Package 'forgescraper'

Title: R-Forge Forum Scraper (Saver)
Description: Small package for scraping the content of specific R-Forge forums and converting it into a static Quarto website.
Authors: Reto Stauffer [cre, aut] (ORCID: <https://orcid.org/0000-0002-3798-5507>)
Maintainer: Reto Stauffer <[email protected]>
License: GPL-2 | GPL-3
Version: 0.1-0
Built: 2026-06-10 11:40:08 UTC
Source: http://codeberg.org/retostauffer/forgescraper

Help Index


Downloading Attachment

Description

Helper function to download and store attachments.

Helper function to download and store attachments.

Usage

download_attachment(x, dir, verbose = FALSE)

download_attachment(x, dir, verbose = FALSE)

Arguments

x

named list with attachment name, url, and attachment_id (int).

dir

character, name of the 'thread output directory'.

verbose

logical, if set TRUE some output is shown.

Value

Invisibly returns the result of the request (typically unused).

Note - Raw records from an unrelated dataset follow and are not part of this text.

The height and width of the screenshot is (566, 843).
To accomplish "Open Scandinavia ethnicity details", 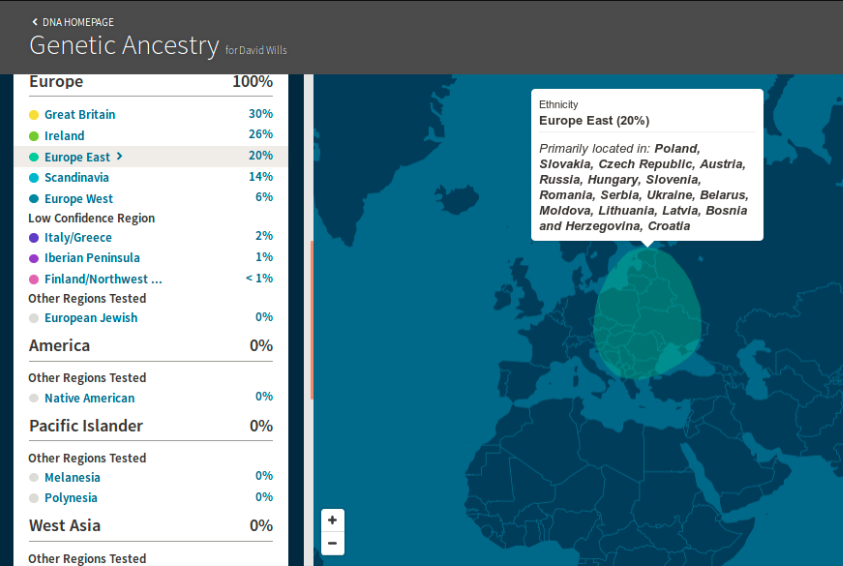I will click(x=77, y=178).
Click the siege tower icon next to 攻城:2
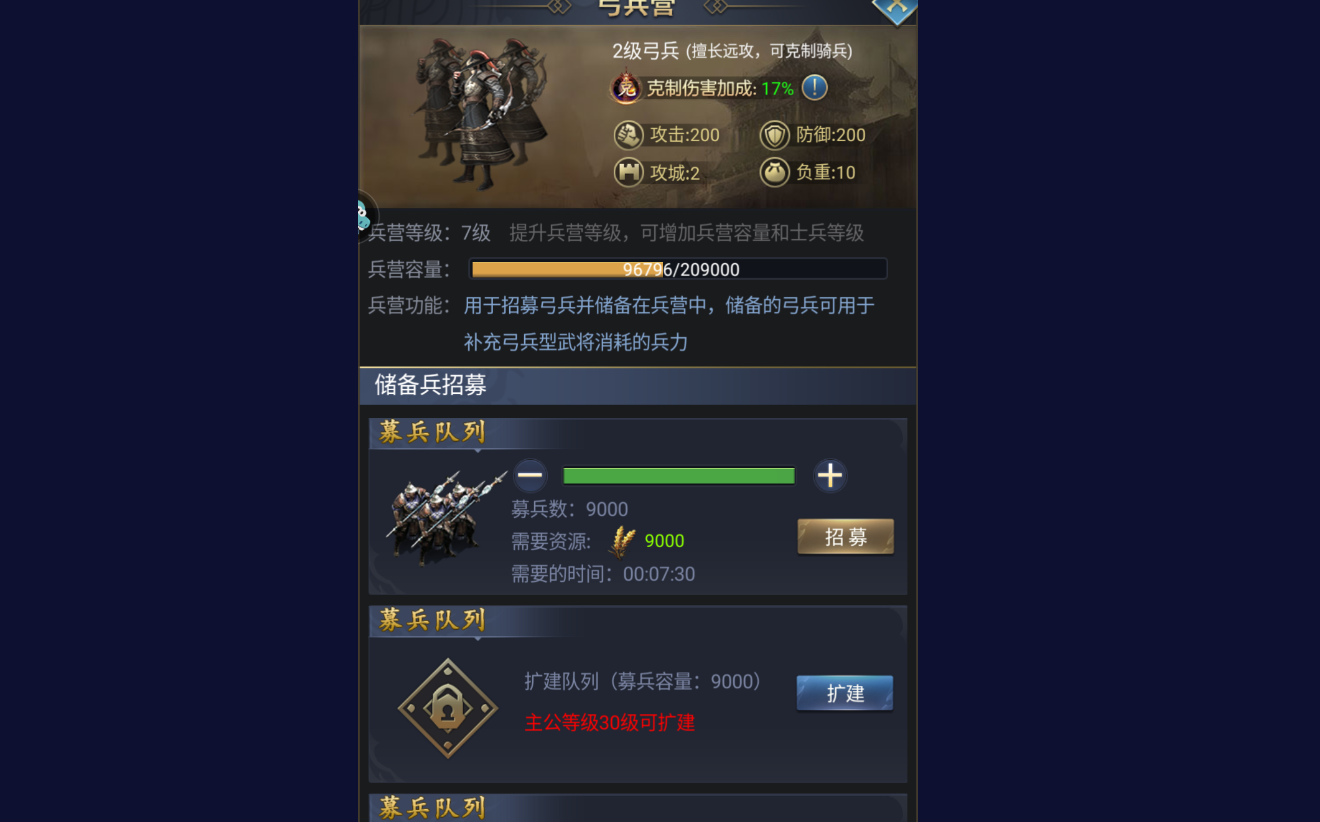 (628, 172)
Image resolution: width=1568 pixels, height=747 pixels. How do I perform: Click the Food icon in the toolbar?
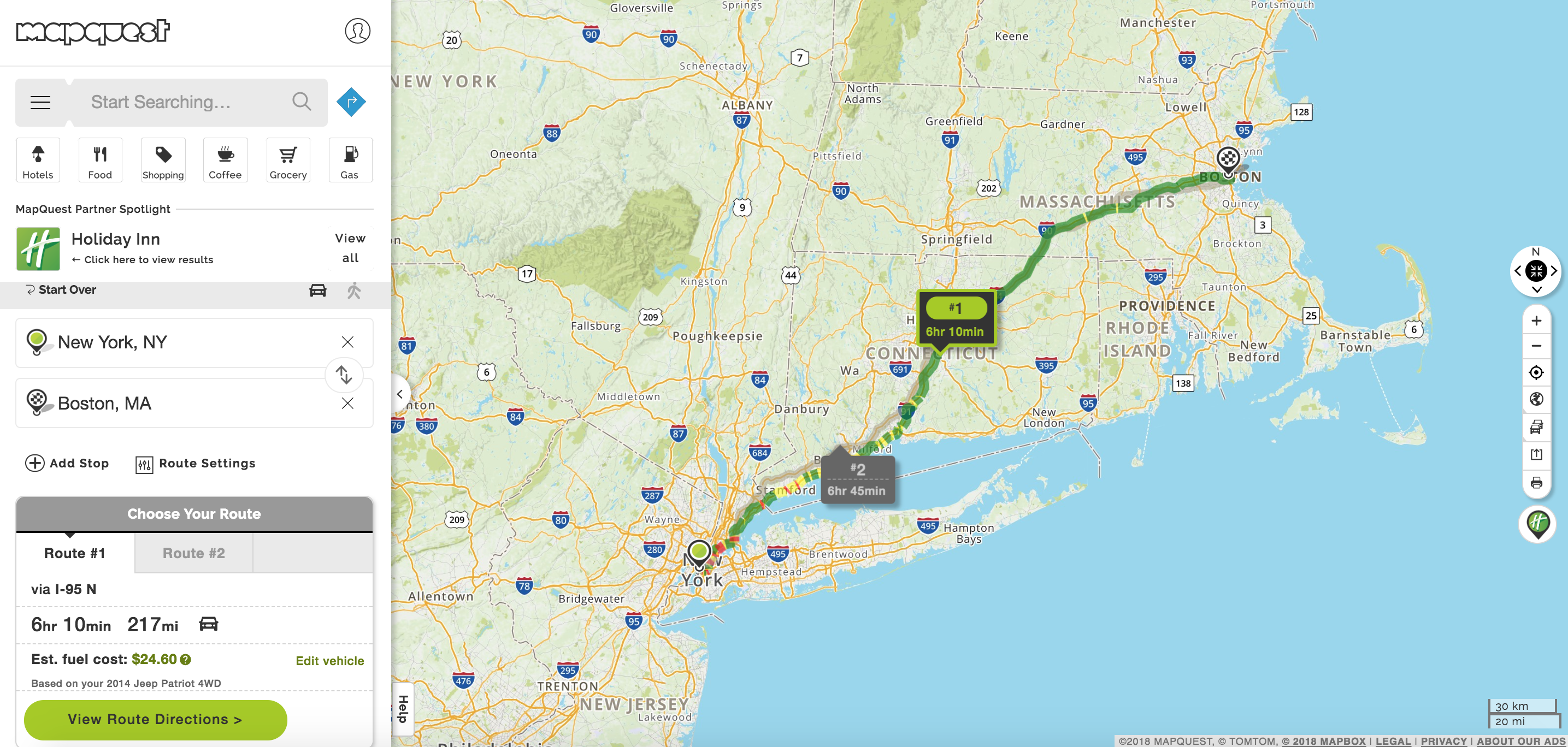(99, 160)
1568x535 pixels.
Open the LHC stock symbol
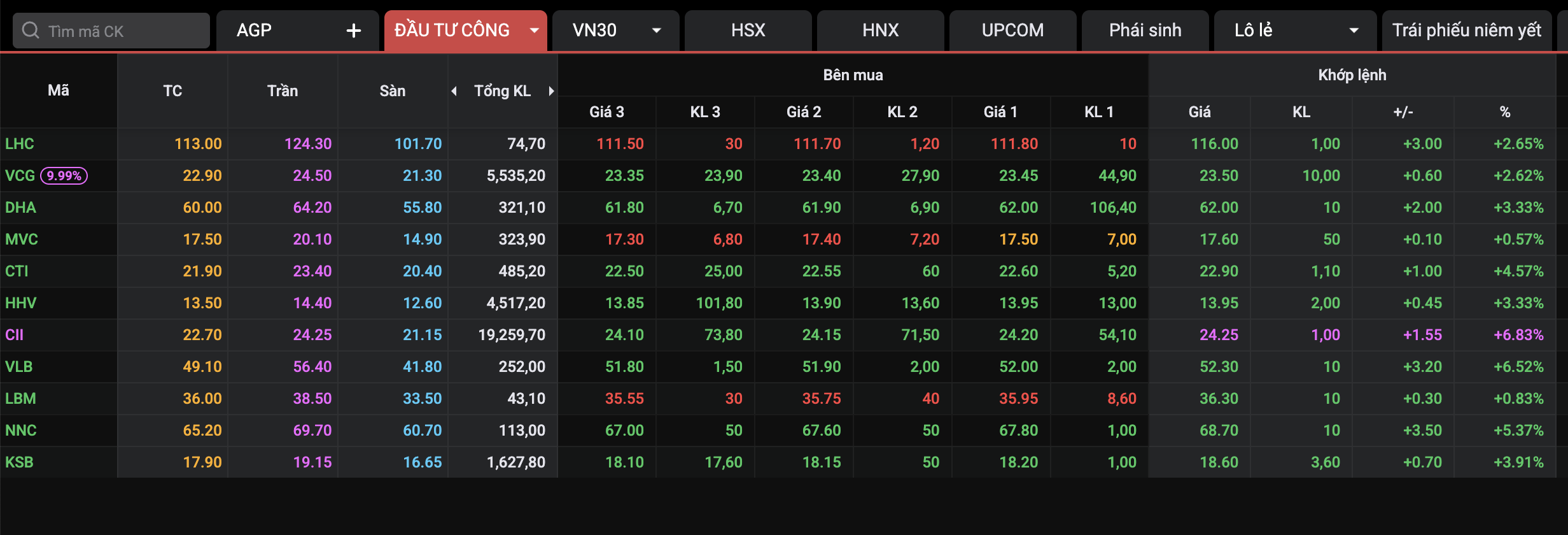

Invisily returns the result of the request (typically unused).

Author(s)

Reto


Downloading Forum Topics

Description

Downloading Forum Topics

Usage

fs_get_all_threads(config, forums, verbose = TRUE)

Arguments

config

an object of class "fs_config" as returned by fs_get_config().

forums

object of class "fs_forums" as returned by fs_get_forums().

verbose

logical, defaults to TRUE.

Value

Returns a list of tibble data frame with all threads for the forums listed in forums.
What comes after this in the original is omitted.